When I moved to Cincinnati 30-plus years ago, I worked in a downtown office building at Third and Main. We looked across the highway gulch to Riverfront Stadium, where the Reds and the Bengals were the city’s center of attention. Pete Rose was back in town and would break the all–time hits record, and the Bengals were building toward a Super Bowl run.

I moved here from a city that didn’t have professional sports teams, so as a young man I was happy to build my social life around winning teams and huge home crowds. Truth is, there wasn’t much else for us to do downtown after work. We didn’t shop in the department stores or eat in the fancy restaurants like Pigall’s and Maisonette; when they rolled up the sidewalks at 5 p.m., we headed to Mt. Adams or, on game days, to Flanagan’s Landing.

About the only place downtown where I knew people lived was One Lytle Place, full of what I imagined were swinging bachelor and bachelorette pads rising high above the river. Word was that plenty of people lived in Over-the-Rhine, but in those days if you didn’t know anyone there or weren’t seeing a show at Music Hall—I didn’t, and I wasn’t—you never crossed Central Parkway.

My mid-1980s self likely wouldn’t recognize downtown today, nor would anyone who moved away from Cincinnati 20 or even 10 years ago. The surge in new and renovated residential buildings, chronicled in our “Downtown Living Now” cover story, has been a long time coming, fueled by demographic shifts that gradually made it more appealing to young professionals and older empty-nesters alike. And finally attracted the kind of everyday amenities—breakfast spots, late night bars, full-service grocery store—that downtown dwellers could walk, bike, scooter, or streetcar to.

Not that long ago, it would have been unthinkable for real estate developers to rehab a historic office building, tear down a multi-level garage, or dig up a surface parking lot to create hundreds of new apartments and condos. It’s a new downtown for a new Cincinnati.

---------------

## Study questions
**1)** Reproduce the passage from the piece on downtown Cincinnati starting at "When I moved" and ending at "Super Bowl run.".
**2)** Summarize the piece on downtown Cincinnati in two sentences.

---------------

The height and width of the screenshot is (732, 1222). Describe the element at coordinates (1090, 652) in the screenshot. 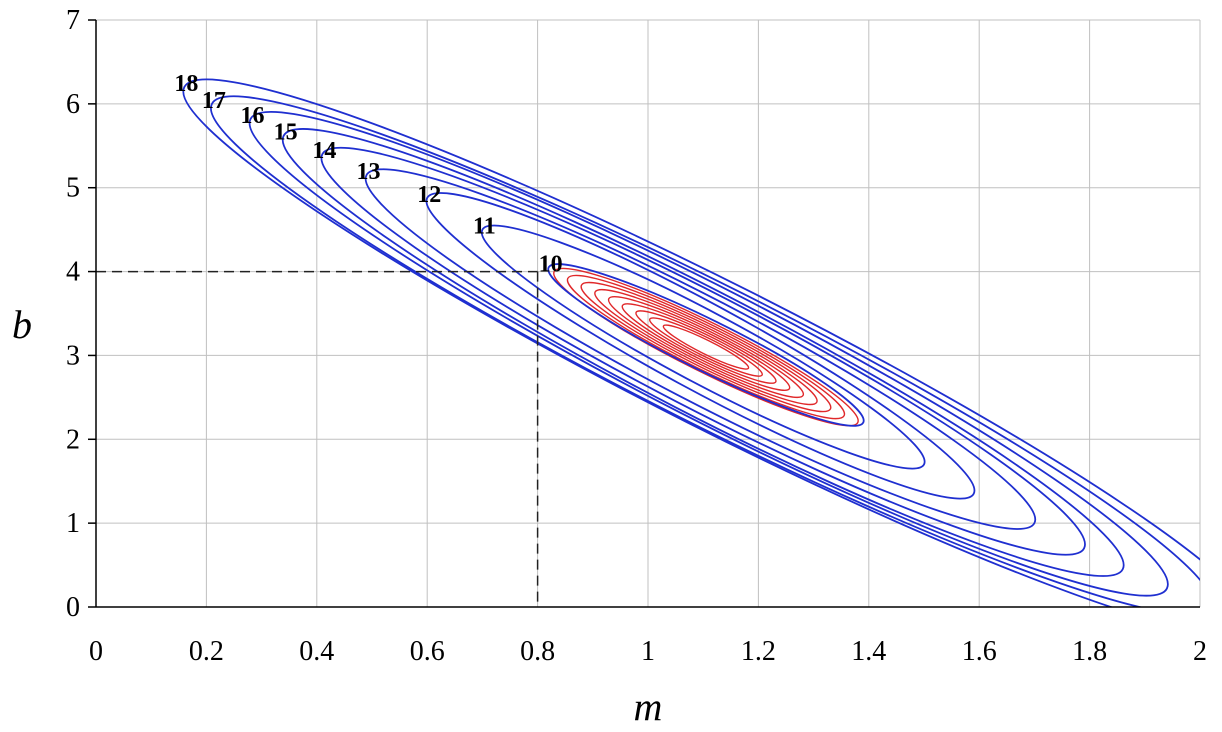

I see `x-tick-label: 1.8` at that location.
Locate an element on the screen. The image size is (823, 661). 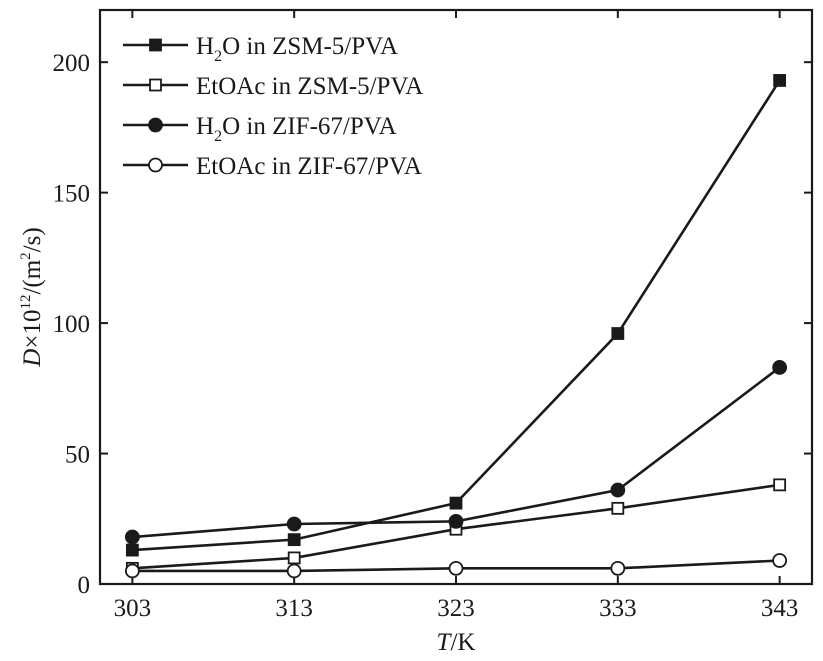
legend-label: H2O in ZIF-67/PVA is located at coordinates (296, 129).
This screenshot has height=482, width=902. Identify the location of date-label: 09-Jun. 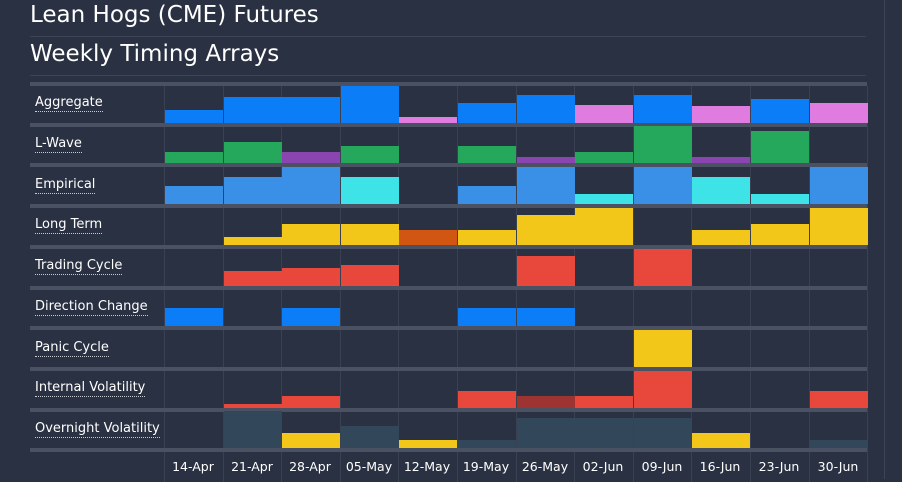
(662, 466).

---------------

## Results in order
**1)**
When I moved to Cincinnati 30-plus years ago, I worked in a downtown office building at Third and Main. We looked across the highway gulch to Riverfront Stadium, where the Reds and the Bengals were the city’s center of attention. Pete Rose was back in town and would break the all–time hits record, and the Bengals were building toward a Super Bowl run.

**2)** When the writer moved to Cincinnati more than 30 years ago, downtown attention centered on the Reds and Bengals at Riverfront Stadium, there was little to do there after work, and One Lytle Place was about the only downtown address where the writer knew people lived. Today a surge in new and renovated residential buildings, fueled by demographic shifts and followed by everyday amenities within walking, biking, scooter, or streetcar reach, has made downtown something the writer's mid-1980s self likely wouldn't recognize.